**Exercise directions:** Stopping right after the line with "You are a computer-use agent. The image", please reproduce the material below exactly from its first line.

**Data:**
'''

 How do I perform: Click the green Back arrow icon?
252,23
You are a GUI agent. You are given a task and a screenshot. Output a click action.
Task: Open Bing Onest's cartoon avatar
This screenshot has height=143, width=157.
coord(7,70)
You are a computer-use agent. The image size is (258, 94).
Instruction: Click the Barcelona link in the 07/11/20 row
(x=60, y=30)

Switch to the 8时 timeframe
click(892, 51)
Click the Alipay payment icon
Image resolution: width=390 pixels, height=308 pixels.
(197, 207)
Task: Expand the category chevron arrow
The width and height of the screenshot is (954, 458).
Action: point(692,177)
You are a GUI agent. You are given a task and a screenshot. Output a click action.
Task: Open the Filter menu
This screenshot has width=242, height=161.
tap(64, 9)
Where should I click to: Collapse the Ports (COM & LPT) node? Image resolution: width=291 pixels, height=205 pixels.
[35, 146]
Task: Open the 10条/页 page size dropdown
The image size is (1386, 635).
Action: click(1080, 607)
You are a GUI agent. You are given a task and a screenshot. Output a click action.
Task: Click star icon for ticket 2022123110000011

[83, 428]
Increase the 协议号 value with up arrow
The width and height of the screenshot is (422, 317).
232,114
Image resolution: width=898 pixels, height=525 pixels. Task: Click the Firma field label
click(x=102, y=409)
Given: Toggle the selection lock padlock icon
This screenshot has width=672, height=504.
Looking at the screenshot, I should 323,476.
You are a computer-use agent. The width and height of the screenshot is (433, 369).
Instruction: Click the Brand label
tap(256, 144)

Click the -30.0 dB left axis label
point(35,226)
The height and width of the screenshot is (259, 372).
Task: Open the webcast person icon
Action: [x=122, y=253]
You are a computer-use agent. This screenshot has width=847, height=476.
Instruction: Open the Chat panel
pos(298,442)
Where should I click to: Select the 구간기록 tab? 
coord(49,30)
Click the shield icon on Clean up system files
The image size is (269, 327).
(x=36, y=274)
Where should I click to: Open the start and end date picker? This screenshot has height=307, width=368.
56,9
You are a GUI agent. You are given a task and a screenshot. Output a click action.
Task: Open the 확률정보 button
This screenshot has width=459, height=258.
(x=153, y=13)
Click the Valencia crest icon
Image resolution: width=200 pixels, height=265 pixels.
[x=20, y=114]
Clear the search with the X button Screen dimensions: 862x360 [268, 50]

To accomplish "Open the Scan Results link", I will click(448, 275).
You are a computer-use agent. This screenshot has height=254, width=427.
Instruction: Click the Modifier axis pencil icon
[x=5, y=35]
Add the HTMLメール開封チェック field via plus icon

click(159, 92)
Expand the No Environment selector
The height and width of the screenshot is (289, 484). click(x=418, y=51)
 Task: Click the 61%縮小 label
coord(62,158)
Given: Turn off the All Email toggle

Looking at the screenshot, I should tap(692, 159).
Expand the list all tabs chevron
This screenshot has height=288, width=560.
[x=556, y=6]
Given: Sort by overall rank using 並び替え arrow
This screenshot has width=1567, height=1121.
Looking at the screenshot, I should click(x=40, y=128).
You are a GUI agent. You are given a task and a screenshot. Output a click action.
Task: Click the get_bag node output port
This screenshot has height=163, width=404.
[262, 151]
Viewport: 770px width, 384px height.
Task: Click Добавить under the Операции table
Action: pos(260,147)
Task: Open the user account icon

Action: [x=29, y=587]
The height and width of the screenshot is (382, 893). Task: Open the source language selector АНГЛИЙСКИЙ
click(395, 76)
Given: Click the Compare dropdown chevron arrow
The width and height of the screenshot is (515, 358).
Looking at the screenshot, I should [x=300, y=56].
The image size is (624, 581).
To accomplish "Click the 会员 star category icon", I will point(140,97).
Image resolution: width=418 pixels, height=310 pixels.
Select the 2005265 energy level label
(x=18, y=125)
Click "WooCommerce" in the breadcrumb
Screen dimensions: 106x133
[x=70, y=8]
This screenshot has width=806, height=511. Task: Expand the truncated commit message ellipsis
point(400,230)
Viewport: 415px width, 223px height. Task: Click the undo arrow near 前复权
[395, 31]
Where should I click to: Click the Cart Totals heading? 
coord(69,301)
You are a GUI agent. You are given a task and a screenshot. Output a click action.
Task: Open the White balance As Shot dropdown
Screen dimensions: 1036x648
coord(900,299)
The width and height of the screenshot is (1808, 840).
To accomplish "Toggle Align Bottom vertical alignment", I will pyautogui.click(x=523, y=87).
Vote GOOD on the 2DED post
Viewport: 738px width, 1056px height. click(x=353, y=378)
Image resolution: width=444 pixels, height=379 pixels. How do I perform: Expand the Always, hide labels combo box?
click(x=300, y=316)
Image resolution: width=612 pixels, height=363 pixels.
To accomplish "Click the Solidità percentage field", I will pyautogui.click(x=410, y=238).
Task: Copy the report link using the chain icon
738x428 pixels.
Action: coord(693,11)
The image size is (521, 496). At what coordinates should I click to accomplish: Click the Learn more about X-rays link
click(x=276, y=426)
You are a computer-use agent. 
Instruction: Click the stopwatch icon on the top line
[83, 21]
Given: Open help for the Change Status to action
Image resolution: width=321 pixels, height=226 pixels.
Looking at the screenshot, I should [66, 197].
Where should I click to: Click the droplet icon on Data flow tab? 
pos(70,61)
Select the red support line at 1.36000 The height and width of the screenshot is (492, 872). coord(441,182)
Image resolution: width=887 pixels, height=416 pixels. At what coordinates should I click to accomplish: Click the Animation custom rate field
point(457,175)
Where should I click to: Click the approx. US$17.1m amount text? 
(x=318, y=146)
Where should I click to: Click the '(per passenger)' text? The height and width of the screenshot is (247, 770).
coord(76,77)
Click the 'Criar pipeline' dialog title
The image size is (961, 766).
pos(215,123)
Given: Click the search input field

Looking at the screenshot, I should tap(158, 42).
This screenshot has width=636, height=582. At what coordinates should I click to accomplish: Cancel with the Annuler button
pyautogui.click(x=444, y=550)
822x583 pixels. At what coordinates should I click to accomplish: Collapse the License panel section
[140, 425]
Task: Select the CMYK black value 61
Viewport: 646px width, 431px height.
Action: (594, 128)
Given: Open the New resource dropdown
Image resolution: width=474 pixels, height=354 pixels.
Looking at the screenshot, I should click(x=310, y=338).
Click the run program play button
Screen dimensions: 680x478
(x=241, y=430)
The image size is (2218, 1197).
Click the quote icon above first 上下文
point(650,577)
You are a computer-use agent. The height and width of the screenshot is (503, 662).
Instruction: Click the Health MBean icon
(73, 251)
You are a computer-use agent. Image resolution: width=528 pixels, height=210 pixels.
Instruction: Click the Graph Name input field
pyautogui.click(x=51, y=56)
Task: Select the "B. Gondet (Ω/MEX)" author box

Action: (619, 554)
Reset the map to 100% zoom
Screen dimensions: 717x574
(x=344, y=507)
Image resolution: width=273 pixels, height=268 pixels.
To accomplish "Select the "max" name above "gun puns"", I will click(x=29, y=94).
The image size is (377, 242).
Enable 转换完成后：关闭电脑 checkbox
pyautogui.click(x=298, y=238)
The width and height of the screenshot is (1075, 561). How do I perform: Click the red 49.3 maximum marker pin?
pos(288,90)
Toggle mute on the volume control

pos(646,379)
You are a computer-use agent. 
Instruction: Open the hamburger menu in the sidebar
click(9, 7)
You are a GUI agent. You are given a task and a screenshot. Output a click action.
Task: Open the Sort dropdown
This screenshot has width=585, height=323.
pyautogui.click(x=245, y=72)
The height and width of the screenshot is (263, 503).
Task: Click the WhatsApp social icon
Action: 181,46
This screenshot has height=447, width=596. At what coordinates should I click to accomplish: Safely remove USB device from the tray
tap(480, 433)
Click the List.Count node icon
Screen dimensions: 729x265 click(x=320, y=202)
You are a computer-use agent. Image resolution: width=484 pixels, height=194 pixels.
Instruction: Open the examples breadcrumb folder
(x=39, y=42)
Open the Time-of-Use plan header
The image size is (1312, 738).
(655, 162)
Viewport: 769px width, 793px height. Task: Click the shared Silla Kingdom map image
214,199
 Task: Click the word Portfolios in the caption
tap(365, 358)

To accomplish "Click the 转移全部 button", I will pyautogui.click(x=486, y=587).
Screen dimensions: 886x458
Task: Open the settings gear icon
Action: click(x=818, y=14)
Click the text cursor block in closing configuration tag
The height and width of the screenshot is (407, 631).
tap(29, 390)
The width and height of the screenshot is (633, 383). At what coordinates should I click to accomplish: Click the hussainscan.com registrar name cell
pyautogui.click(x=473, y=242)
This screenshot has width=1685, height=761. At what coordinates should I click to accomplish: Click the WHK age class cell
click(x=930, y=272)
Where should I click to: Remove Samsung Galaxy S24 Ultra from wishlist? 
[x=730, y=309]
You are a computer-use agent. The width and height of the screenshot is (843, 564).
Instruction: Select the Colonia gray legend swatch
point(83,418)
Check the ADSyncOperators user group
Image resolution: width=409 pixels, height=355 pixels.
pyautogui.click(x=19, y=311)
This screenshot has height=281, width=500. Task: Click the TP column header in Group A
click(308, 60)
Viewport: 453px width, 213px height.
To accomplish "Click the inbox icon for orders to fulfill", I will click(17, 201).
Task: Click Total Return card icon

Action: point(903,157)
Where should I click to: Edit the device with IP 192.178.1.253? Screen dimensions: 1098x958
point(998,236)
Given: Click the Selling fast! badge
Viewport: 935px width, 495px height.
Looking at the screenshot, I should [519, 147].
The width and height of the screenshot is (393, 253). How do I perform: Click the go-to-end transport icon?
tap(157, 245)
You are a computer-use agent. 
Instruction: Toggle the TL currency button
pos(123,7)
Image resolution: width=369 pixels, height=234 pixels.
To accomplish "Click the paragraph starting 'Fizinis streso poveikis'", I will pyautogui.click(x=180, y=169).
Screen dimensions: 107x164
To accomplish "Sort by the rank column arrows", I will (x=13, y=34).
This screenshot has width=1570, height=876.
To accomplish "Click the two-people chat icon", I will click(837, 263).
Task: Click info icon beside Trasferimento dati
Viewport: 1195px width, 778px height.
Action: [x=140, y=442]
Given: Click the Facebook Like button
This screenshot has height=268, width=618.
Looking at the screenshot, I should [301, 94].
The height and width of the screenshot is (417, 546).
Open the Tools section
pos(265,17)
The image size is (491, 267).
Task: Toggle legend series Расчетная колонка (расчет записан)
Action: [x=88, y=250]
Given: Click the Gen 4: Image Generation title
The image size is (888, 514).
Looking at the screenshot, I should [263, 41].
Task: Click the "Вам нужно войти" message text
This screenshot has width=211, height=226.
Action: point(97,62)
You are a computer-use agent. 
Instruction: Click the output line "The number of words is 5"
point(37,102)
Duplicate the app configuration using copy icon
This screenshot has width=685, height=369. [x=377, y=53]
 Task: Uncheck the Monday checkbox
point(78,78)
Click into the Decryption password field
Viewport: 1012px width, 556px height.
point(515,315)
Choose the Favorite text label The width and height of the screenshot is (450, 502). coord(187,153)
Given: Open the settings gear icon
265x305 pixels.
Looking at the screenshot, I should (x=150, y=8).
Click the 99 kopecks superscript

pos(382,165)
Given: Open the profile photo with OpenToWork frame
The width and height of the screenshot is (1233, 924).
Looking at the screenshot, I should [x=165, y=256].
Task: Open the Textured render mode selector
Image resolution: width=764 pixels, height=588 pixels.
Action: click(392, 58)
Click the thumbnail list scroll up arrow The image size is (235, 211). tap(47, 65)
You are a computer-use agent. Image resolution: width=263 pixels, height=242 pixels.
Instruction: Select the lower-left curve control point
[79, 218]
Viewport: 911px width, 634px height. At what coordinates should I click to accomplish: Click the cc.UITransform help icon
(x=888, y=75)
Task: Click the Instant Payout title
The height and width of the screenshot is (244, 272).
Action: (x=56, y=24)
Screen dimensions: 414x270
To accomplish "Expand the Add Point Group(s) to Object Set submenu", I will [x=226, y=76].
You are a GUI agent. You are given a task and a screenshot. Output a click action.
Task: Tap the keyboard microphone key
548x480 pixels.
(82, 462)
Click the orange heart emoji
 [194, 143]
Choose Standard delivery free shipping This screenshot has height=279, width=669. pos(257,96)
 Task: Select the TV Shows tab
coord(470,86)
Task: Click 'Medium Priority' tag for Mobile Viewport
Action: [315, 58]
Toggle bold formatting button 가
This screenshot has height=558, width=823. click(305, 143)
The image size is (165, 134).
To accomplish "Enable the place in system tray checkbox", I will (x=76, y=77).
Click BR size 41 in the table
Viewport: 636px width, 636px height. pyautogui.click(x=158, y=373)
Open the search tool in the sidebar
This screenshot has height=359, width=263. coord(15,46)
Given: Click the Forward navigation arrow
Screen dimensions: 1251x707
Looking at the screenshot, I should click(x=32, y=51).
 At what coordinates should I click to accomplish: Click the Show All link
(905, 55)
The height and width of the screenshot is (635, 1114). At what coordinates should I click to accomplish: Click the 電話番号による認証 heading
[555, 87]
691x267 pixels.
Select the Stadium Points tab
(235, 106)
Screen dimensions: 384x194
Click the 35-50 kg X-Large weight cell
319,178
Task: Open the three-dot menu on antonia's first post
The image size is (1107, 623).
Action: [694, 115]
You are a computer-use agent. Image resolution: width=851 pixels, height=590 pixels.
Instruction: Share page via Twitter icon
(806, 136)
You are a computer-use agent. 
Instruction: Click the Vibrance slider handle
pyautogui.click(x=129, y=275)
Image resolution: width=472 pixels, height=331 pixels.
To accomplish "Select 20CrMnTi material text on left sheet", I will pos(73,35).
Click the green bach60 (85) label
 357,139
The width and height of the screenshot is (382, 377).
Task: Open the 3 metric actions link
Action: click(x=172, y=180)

'''

**Written response:**
 How do I perform: Click the green Back arrow icon?
252,23
You are a GUI agent. You are given a task and a screenshot. Output a click action.
Task: Open Bing Onest's cartoon avatar
This screenshot has height=143, width=157.
coord(7,70)
You are a computer-use agent. The image size is (258, 94).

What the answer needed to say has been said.